Paulette acquiesça d’un signe de tête pour l’inviter à poursuivre sans foutre rien comprendre à ce à quoi il voulait en venir. N’empêche que tous ces « certes », « toutefois » et ces termes techniques tels que « conjoncture » sentaient plutôt la mauvaise nouvelle.

   — Cette période morose nous contraint donc à nous séparer d’ouvrières aussi compétentes que vous, madame Olivier. Vous nous en voyez désolés.

   Alors que le DRH était près de se lever de son fauteuil en cuir, Paulette voulut éclaircir un point.

   — Vous me virez ?

   Et Roland Viard de répondre avec une bonne couche de pommade :

   — Le verbe « virer » est un peu fort.
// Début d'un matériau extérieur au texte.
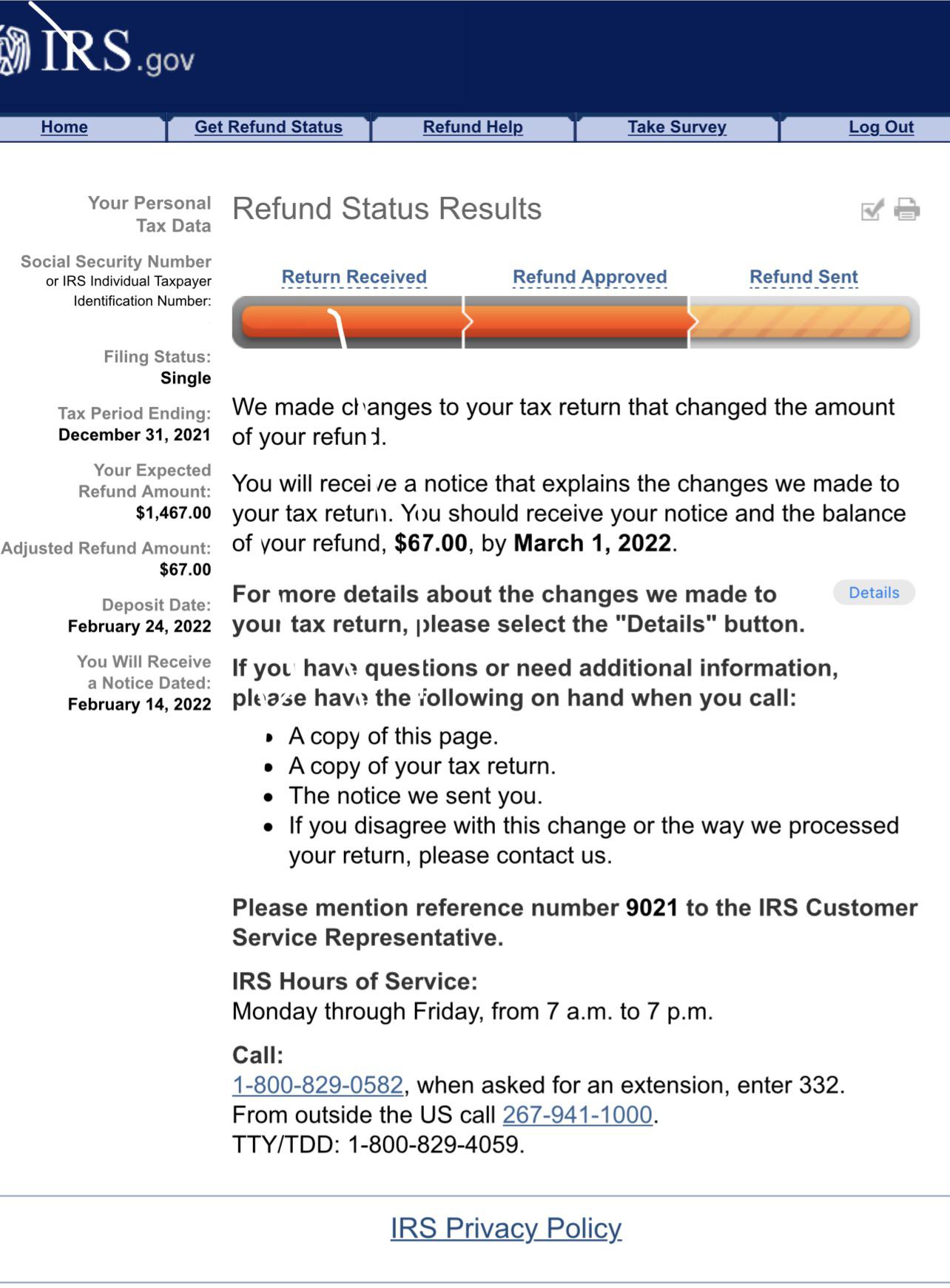
Task: Call 1-800-829-0582 via the phone link
Action: click(x=318, y=1086)
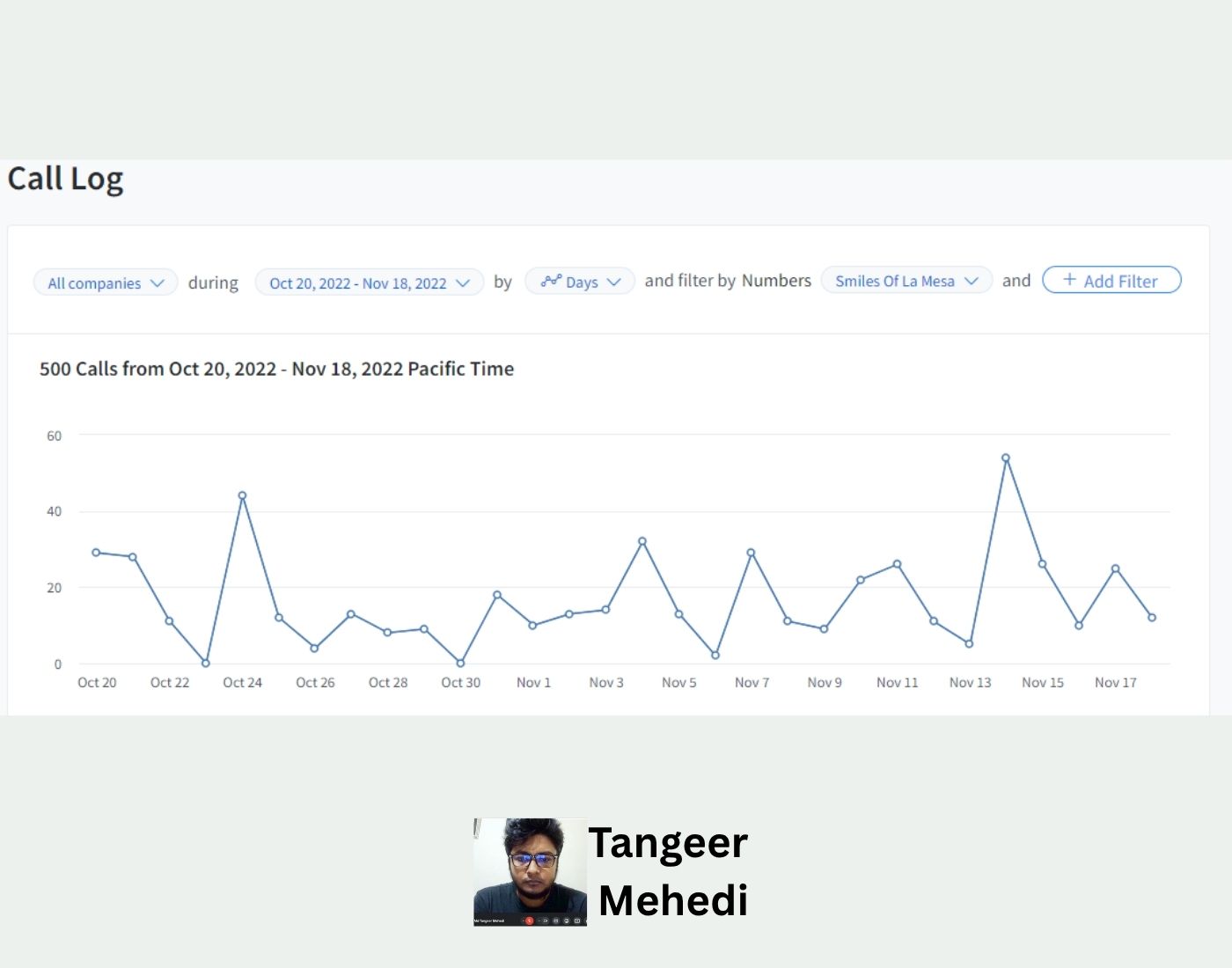Select the webcam thumbnail of Tangeer Mehedi
The height and width of the screenshot is (968, 1232).
(530, 871)
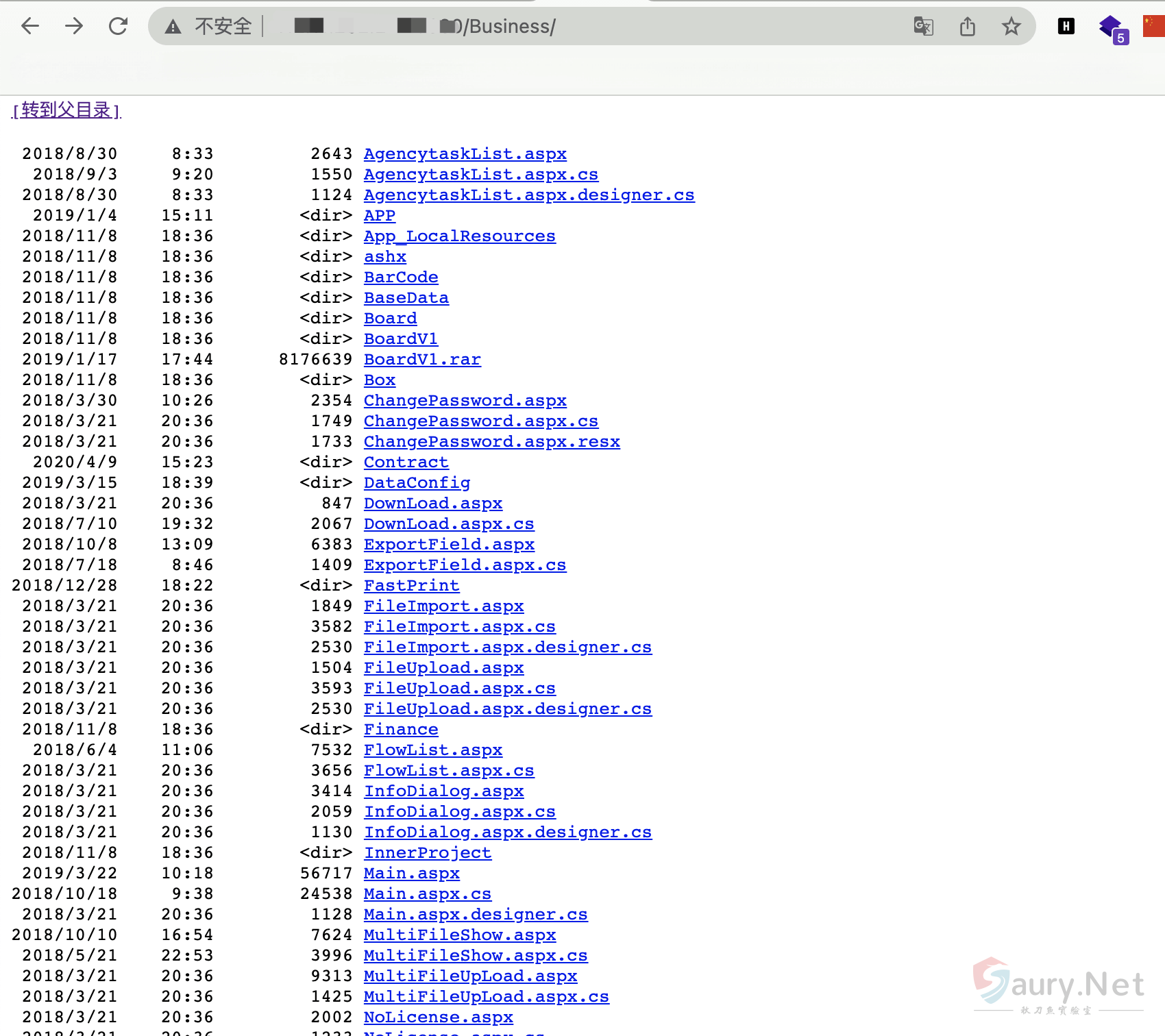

Considérez que nous vous licencions pour des raisons économiques.

   C’est du pareil au même, s’indigna Paulette dont les jambes s’agitèrent nerveusement. Il venait de la remercier sans se donner la peine de lui demander quel était son avis sur cette expulsion, ou au moins ses questions, ou tout de même son ressenti, ou encore la moindre des choses le son de sa voix. Cette femme n’avait plus les idées très claires.

   — Nous avons été heureux de vous compter parmi nos effectifs durant toutes ces années, madame Olivier. C’est pourquoi nous tenons à vous offrir notre pochette Lily pour vous remercier.

   Une pochette, même pas un sac. Après vingt-sept années de bons et loyaux services, madame Olivier eut envie de la lui faire bouffer, sa pochette en cuir camel, mais dépitée, elle n’en fit rien.

   — Merci, monsieur Viard, c’est très aimable à vous.

   Si elle venait à manquer d’argent, elle pourrait la revendre, après tout. Acheter des objets d’occasion était tendance. Morin s’en plaignait régulièrement.

   — Je vous souhaite de retrouver rapidement un emploi ailleurs.

   Ailleurs… L’atelier se trouvait à Montbéliard. Vingt-six mille Montbéliardais, trois collèges, un E. Leclerc ouvert de 8 h 30 à 20 h 30, un club de foot, une citadelle et des usines fabriquant principalement des automobiles. La maroquinerie connaissait heureusement au Pays de Montbéliard un fabuleux essor et il n’était pas exclu qu’un autre employeur l’accueille à bras ouverts. Tout n’était donc pas perdu, sauf les deux mille cent euros versés tous les mois sur son compte courant. Une petite fortune pour cette femme qui ne pouvait compter que sur elle-même pour subsister.

   « Bonne chance. » Telles furent les dernières paroles de Roland Viard lorsqu’il la raccompagna vers la sortie après lui avoir confisqué son badge. Paulette n’avait pas pu aller dire au revoir à ses collègues. Tout juste avait-elle eu le temps de récupérer quelques affaires dans son casier. Roland Viard lui avait expliqué que la procédure de licenciement était ainsi codifiée chez Morin, cela pour éviter qu’un employé mécontent ne vole quelques sacs en cuir de la prochaine collection pour aller les vendre à la concurrence. Brutale, remarqua avant tout mademoiselle Olivier qui s’était bien gardée de préciser son statut marital au responsable des ressources humaines.

   Débarrassée de son dernier lien avec le monde du travail, Paulette resta plantée sur le parking de l’entreprise. Ne sachant où aller, ne sachant que faire, elle aurait voulu se rendre à son poste pour que cette journée soit comme elle aurait dû être : une journée ordinaire. Elle se mit à tourner en rond en repensant à l’entretien qui s’était déroulé si vite qu’elle n’avait pas vraiment pris conscience de la sentence expectorée comme un crachat par ce ravisseur de jobs de Roland Viard.

   Quinze minutes plus tard, elle stoppa net entre l’Audi A3 d’un cadre et la Twingo de sa voisine d’usine. « Connard. » Paulette avait à nouveau les idées claires. Une nouvelle vie commençait pour elle, une vie pareille à la plupart des Françaises, avec un porte-monnaie en berne. « Une vie de merde », s’empressa-t-elle de clarifier à l’emporte-pièce pendant qu’au même moment, Roland Viard attendait une autre victime assis derrière son bureau.